The security paradigm implies that each form of dissent, each more or less violent attempt to overthrow the order, becomes an opportunity to govern these actions into a profitable direction. This is evident in the dialectics that tightly bind together terrorism and state in an endless vicious spiral. Starting with the French Revolution, the political tradition of modernity has conceived of radical changes in the form of a revolutionary process that acts as the pouvoir constituant, the “constituent power”, of a new institutional order.

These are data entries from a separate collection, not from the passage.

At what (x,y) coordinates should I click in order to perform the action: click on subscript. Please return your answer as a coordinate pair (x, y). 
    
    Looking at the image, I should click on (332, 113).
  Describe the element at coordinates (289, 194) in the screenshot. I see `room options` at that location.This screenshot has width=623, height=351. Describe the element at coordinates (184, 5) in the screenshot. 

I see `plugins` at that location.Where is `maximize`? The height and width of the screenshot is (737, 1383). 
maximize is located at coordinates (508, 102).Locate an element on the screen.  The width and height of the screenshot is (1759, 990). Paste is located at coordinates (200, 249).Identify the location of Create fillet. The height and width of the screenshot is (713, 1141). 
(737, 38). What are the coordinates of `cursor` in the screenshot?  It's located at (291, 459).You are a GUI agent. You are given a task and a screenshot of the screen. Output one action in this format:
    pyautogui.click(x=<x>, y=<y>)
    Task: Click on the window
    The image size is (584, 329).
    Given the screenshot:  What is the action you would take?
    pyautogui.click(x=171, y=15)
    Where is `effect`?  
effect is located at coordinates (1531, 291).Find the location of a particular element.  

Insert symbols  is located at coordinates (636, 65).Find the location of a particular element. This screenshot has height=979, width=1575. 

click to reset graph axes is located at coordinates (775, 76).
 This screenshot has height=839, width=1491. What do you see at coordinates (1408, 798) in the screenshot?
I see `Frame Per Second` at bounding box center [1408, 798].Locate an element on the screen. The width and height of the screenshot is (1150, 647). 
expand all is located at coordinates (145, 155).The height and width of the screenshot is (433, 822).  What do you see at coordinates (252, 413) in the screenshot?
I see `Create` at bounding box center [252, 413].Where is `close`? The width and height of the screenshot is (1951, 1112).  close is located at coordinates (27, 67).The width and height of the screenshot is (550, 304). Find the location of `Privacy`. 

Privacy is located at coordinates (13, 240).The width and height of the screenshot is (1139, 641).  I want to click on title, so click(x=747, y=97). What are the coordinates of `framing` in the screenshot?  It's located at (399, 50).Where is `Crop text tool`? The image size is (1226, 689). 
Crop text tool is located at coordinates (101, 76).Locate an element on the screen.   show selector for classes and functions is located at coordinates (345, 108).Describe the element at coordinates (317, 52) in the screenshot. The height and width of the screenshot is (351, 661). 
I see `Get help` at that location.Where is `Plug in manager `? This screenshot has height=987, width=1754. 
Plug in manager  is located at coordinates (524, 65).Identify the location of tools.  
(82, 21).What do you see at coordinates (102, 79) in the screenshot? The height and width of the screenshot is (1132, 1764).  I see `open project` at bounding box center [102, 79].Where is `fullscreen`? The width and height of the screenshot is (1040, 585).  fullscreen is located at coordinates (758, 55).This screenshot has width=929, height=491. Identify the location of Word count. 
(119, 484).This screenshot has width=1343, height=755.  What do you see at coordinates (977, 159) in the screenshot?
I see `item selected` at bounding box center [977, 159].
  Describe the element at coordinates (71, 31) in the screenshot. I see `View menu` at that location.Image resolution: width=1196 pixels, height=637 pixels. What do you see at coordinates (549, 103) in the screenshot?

I think that we have to abandon this paradigm and try to think something as a puissance destituante, a purely “destituent power”, that cannot be captured in the spiral of security.

It is a destituent power of this sort that Benjamin has in mind in his essay On the Critique of Violence, when he tries to define a pure violence which could “break the false dialectics of lawmaking violence and law-preserving violence,” an example of which is Sorel’s proletarian general strike. “On the breaking of this cycle,” he writes at the end of the essay “maintained by mythic forms of law, on the destitution of law with all the forces on which it depends, finally therefore on the abolition of state power, a new historical epoch is founded.” While a constituent power destroys law only to recreate it in a new form, destituent power — insofar as it deposes once for all the law — can open a really new historical epoch.

To think such a purely destituent power is not an easy task. Benjamin wrote once that nothing is so anarchical as the bourgeois order. In the same sense, Pasolini in his last movie has one of the four Salò masters saying to their slaves: “true anarchy is the anarchy of power.” It is precisely because power constitutes itself through the inclusion and the capture of anarchy and anomy that it is so difficult to have an immediate access to these dimensions; it is so hard to think today of something as a true anarchy or a true anomy. I think that a praxis which would succeed in exposing clearly the anarchy and the anomy captured in the governmental security technologies could act as a purely destituent power. A really new political dimension becomes possible only when we grasp and depose the anarchy and the anomy of power. But this is not only a theoretical task: it means first of all the rediscovery of a form-of-life, the access to a new figure of that political life whose memory the security state tries at any price to cancel.